* _What the task requires_: Give every line from the entries that contains "computer".

Pixel coordinate grounding data:
·····
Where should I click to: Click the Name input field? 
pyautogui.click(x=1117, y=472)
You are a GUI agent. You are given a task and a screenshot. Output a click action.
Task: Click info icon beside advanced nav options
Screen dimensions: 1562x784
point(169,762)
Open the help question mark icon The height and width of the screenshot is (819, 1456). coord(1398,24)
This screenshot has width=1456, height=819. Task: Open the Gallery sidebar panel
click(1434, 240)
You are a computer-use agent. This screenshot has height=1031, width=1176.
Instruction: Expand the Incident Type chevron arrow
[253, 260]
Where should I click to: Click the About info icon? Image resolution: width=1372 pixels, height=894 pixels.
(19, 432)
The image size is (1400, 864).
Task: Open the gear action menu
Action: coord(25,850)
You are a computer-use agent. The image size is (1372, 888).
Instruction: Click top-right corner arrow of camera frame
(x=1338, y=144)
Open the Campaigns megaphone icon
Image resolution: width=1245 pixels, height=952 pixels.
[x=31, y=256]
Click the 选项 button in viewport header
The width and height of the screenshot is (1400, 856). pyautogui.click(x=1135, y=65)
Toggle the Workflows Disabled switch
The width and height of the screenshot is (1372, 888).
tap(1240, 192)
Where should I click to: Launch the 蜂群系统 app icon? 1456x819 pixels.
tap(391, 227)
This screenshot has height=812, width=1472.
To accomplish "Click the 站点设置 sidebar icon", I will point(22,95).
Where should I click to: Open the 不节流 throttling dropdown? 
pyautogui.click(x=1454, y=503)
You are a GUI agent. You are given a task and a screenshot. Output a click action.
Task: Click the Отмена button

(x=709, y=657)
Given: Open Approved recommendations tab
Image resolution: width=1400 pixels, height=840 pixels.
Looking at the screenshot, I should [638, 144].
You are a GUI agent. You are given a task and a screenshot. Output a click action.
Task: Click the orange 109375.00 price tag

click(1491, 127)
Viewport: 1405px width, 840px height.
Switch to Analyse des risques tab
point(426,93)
·····
* _Solution to this problem_:
You are a computer-use agent. This screenshot has height=1031, width=1176.
You are a computer-use agent. The image size is (1372, 888).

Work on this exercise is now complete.